Regis came to West Bromwich Albion in 1977 as a 19-year-old bright spark (yes, he was an electrician), signed for £5,000 from the non-League club Hayes, and was thrust into the first team due to injury. He scored twice in a League Cup tie at Rotherham.

Livingstone, a 20-year-old Teessider, made his first appearance in the competition this year against Sunderland at a time when Coventry were short of goals, and scored four.

It took Regis the relatively lengthy period of three matches to tally four, a total he reached for this season only last week. They have all been winning goals, though, against Liverpool, Manchester City, Norwich and Chelsea.

The pair will present a formidable threat to Nottingham Forest at the City Ground in tomorrow’s televised first leg of their Littlewoods Cup semi-final the old and the new, the experienced and the raw.

Not that Regis, whose birthday it was yesterday, will thank you for the ‘old’ bit, even though he is the First Division’s oldest striker. At Coventry ‘s training ground he was owning up to 31, not the 32 that the reference books give him. The hair, however, is thinning.

‘I still have another year at Coventry and I am enjoying it. You do when you’re in semi-finals,’ he says. ‘I want to play at the highest level for as long as I can.’ And he did win the last of his five England caps only two years ago.

He is also enjoying playing alongside Livingstone, teaching him the ropes. ‘When I started at West Brom I came in ahead of more seasoned strikers and my career took off. The same is happening to Steve.’ The pair are currently preferred to Kevin Drinkell, the £800,000 signing from Rangers, only recently fit again, and Gary Bannister.

Cyrille Regis and team mates in the dressing room after Albion’s 1-1 draw against Valencia in the UEFA Cup in 1978. Photograph: Bob Thomas/Getty Images

‘Steve is strong, a good finisher, brave and has some nice touches,’ says Regis. ‘But he is still learning the game. He himself would say that he is a little bit short of pace, but he is very fit and very strong.’ Livingstone is 6ft 1in and 12st 7lb compared with Regis’s muscular 6ft and 13st 6lb.

The criticism at Highfield Road this season has been Regis’s lack of goals, although he has always been a scorer of great goals rather than a great scorer of goals one every three games for WBA, one every four for Coventry .

‘I should really be scoring more. I’ll put my hand up to that,’ he says. ‘But my game has changed from being an out-and-out goalscorer. In the main I do a little bit of scheming, holding the ball up, and I enjoy that role. When the ball comes up you don’t want it to go straight back.’

Regis has been very much central to Coventry’s recent success, quite apart from the three goals he created for Livingstone in the win over Sunderland. Many thought he was making a move equivalent to that from Foreign Office to Ag, Fish and Food when he left WBA, and indeed there was a touch of the agricultural about the way Coventry played at that time in the mid-1980s.

→ Tasks and exercises
1. Sum up the football article in two sentences.
2. Answer these from the football article:
(a) What fee did West Bromwich Albion pay Hayes for Regis?
(b) How many goals did Livingstone score on his first appearance in the competition?
(c) How many England caps did Regis win?
3. Reproduce the football article word for word, everything from "It took Regis" down to "Norwich and Chelsea.".

→ Records supplied
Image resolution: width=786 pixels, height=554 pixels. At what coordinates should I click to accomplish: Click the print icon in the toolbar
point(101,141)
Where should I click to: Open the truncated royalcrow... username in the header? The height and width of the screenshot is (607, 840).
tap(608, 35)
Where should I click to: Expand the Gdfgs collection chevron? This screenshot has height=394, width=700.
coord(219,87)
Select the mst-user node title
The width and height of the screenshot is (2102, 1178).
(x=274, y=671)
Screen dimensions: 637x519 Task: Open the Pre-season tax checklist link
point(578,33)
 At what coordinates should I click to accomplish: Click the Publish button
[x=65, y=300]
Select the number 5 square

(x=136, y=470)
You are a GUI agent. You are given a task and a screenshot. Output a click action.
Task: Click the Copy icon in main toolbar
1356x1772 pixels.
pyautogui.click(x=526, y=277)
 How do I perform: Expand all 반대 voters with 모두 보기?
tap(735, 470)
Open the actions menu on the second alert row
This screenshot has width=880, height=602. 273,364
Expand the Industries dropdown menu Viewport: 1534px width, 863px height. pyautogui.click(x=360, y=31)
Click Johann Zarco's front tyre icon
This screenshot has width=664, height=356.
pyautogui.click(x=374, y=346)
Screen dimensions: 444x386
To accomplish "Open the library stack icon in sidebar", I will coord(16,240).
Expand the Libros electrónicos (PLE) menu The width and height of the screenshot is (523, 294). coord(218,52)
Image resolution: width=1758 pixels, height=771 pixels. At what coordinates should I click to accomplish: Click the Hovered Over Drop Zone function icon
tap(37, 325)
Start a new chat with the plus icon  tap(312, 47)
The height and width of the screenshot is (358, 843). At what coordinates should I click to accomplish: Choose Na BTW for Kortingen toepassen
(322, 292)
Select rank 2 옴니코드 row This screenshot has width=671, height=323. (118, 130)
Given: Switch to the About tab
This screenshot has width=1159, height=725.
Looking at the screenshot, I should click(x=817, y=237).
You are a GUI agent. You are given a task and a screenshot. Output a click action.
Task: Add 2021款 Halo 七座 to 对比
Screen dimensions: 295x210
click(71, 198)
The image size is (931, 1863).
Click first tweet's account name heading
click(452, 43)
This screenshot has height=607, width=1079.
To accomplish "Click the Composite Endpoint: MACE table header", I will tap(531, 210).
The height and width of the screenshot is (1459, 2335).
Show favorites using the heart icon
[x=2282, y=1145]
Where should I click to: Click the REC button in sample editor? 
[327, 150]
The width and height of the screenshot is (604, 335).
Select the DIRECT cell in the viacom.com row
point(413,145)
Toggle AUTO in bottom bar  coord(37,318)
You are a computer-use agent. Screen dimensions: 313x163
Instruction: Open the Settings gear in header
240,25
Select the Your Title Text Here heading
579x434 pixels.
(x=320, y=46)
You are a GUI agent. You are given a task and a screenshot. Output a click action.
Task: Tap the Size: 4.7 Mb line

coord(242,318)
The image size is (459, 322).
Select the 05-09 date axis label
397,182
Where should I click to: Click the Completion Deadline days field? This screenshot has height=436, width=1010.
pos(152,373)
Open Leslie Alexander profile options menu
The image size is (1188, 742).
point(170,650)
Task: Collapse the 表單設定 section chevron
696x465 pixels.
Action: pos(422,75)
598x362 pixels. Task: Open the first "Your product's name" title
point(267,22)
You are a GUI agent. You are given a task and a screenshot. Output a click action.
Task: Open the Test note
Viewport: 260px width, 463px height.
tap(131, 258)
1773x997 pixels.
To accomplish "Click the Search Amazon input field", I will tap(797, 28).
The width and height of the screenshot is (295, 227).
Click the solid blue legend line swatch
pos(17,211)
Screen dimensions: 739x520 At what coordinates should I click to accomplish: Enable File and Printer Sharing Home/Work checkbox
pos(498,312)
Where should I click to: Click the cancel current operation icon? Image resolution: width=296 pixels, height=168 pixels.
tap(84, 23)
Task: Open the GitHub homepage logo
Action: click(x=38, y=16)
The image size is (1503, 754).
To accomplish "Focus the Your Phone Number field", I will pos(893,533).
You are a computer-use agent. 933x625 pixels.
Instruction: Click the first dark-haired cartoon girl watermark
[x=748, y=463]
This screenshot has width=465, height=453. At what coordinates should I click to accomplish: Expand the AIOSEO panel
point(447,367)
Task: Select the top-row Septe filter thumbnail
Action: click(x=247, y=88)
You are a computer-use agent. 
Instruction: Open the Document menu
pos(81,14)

→ Results by task
1. Cyrille Regis, who joined West Bromwich Albion in 1977 and is now the First Division's oldest striker, is paired with 20-year-old Steve Livingstone in Coventry's attack ahead of the Littlewoods Cup semi-final first leg against Nottingham Forest. Regis admits he should be scoring more but says his game has shifted toward scheming and holding the ball up, and he enjoys teaching Livingstone the ropes.

2.
(a) £5,000
(b) Four
(c) Five

3.
It took Regis the relatively lengthy period of three matches to tally four, a total he reached for this season only last week. They have all been winning goals, though, against Liverpool, Manchester City, Norwich and Chelsea.